■ **Data to process**
☆ ☆ ☆

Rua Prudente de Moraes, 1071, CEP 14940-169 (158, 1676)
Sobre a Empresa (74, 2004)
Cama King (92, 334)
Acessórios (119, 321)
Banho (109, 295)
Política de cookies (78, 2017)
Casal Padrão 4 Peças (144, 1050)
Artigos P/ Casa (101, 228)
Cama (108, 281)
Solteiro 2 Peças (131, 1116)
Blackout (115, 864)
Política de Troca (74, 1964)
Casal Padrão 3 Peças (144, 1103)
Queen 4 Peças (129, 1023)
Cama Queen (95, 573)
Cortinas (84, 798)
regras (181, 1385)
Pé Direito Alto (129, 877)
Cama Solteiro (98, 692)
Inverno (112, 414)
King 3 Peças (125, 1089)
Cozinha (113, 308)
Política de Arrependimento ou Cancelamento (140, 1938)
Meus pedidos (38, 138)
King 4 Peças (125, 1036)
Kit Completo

☆ ☆ ☆

■ **Activity**
Look above for the line containing "Pé Direito Alto (129, 877)", then please write out that line and each one after it through the end, exactly, with nothing else.

■ **Result of this exercise**
Pé Direito Alto (129, 877)
Cama Solteiro (98, 692)
Inverno (112, 414)
King 3 Peças (125, 1089)
Cozinha (113, 308)
Política de Arrependimento ou Cancelamento (140, 1938)
Meus pedidos (38, 138)
King 4 Peças (125, 1036)
Kit Completo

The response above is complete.